### Task to complete
All of the data must be output without alteration.
● ● ● ●
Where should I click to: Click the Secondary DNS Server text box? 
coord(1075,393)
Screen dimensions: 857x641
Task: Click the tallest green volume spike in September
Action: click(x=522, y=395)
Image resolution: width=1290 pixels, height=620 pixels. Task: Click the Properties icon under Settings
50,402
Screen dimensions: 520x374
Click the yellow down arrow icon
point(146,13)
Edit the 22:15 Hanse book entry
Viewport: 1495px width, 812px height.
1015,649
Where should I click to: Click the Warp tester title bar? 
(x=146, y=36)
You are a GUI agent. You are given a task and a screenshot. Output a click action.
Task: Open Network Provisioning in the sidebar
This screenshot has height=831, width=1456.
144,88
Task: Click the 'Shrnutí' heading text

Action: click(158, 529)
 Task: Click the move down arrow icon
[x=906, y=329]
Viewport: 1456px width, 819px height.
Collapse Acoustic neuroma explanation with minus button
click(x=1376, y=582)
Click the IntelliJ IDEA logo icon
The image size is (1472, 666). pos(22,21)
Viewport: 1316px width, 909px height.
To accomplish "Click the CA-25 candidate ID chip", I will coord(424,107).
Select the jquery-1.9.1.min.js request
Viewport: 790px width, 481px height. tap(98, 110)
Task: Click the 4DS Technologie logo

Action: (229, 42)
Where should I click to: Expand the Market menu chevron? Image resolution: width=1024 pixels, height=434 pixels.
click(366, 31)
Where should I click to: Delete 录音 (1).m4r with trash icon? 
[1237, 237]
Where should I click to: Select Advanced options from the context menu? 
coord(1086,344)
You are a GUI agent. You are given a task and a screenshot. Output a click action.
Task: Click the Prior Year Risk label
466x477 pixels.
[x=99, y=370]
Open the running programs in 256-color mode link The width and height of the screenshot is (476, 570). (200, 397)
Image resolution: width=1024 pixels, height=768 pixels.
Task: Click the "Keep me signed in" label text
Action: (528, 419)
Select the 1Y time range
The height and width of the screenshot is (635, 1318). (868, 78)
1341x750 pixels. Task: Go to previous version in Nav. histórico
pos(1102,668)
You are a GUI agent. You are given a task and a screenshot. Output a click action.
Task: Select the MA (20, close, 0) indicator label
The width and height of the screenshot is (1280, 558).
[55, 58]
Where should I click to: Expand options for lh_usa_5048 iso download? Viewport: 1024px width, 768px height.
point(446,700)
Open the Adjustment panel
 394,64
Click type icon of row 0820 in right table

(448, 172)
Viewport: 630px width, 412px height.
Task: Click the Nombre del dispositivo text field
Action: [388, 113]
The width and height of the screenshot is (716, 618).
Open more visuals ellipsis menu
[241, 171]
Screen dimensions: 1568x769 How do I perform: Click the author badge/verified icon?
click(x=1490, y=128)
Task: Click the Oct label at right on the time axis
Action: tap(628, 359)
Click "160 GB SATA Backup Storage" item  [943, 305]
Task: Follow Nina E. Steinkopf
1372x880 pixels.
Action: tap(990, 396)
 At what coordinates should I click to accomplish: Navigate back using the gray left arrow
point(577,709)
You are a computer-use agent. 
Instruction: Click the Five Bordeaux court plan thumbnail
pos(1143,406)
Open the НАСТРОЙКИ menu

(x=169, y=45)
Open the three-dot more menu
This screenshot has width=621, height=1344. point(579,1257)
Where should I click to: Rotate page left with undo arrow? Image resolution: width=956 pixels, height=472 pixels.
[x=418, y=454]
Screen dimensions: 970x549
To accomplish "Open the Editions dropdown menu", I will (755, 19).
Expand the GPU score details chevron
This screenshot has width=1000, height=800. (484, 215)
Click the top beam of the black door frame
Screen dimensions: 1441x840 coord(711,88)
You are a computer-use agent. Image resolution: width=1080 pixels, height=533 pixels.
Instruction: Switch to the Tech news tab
● ● ● ●
### Solution for this task
Where should I click to: Click the Secondary DNS Server text box? 
coord(1075,393)
Screen dimensions: 857x641
Task: Click the tallest green volume spike in September
Action: click(x=522, y=395)
Image resolution: width=1290 pixels, height=620 pixels. Task: Click the Properties icon under Settings
50,402
Screen dimensions: 520x374
Click the yellow down arrow icon
point(146,13)
Edit the 22:15 Hanse book entry
Viewport: 1495px width, 812px height.
1015,649
Where should I click to: Click the Warp tester title bar? 
(x=146, y=36)
You are a GUI agent. You are given a task and a screenshot. Output a click action.
Task: Open Network Provisioning in the sidebar
This screenshot has height=831, width=1456.
144,88
Task: Click the 'Shrnutí' heading text

Action: click(158, 529)
 Task: Click the move down arrow icon
[x=906, y=329]
Viewport: 1456px width, 819px height.
Collapse Acoustic neuroma explanation with minus button
click(x=1376, y=582)
Click the IntelliJ IDEA logo icon
The image size is (1472, 666). pos(22,21)
Viewport: 1316px width, 909px height.
To accomplish "Click the CA-25 candidate ID chip", I will coord(424,107).
Select the jquery-1.9.1.min.js request
Viewport: 790px width, 481px height. tap(98, 110)
Task: Click the 4DS Technologie logo

Action: (229, 42)
Where should I click to: Expand the Market menu chevron? Image resolution: width=1024 pixels, height=434 pixels.
click(366, 31)
Where should I click to: Delete 录音 (1).m4r with trash icon? 
[1237, 237]
Where should I click to: Select Advanced options from the context menu? 
coord(1086,344)
You are a GUI agent. You are given a task and a screenshot. Output a click action.
Task: Click the Prior Year Risk label
466x477 pixels.
[x=99, y=370]
Open the running programs in 256-color mode link The width and height of the screenshot is (476, 570). (200, 397)
Image resolution: width=1024 pixels, height=768 pixels.
Task: Click the "Keep me signed in" label text
Action: (528, 419)
Select the 1Y time range
The height and width of the screenshot is (635, 1318). (868, 78)
1341x750 pixels. Task: Go to previous version in Nav. histórico
pos(1102,668)
You are a GUI agent. You are given a task and a screenshot. Output a click action.
Task: Select the MA (20, close, 0) indicator label
The width and height of the screenshot is (1280, 558).
[55, 58]
Where should I click to: Expand options for lh_usa_5048 iso download? Viewport: 1024px width, 768px height.
point(446,700)
Open the Adjustment panel
 394,64
Click type icon of row 0820 in right table

(448, 172)
Viewport: 630px width, 412px height.
Task: Click the Nombre del dispositivo text field
Action: [388, 113]
The width and height of the screenshot is (716, 618).
Open more visuals ellipsis menu
[241, 171]
Screen dimensions: 1568x769 How do I perform: Click the author badge/verified icon?
click(x=1490, y=128)
Task: Click the Oct label at right on the time axis
Action: tap(628, 359)
Click "160 GB SATA Backup Storage" item  [943, 305]
Task: Follow Nina E. Steinkopf
1372x880 pixels.
Action: tap(990, 396)
 At what coordinates should I click to accomplish: Navigate back using the gray left arrow
point(577,709)
You are a computer-use agent. 
Instruction: Click the Five Bordeaux court plan thumbnail
pos(1143,406)
Open the НАСТРОЙКИ menu

(x=169, y=45)
Open the three-dot more menu
This screenshot has width=621, height=1344. point(579,1257)
Where should I click to: Rotate page left with undo arrow? Image resolution: width=956 pixels, height=472 pixels.
[x=418, y=454]
Screen dimensions: 970x549
To accomplish "Open the Editions dropdown menu", I will (755, 19).
Expand the GPU score details chevron
This screenshot has width=1000, height=800. (484, 215)
Click the top beam of the black door frame
Screen dimensions: 1441x840 coord(711,88)
You are a computer-use agent. Image resolution: width=1080 pixels, height=533 pixels.
Instruction: Switch to the Tech news tab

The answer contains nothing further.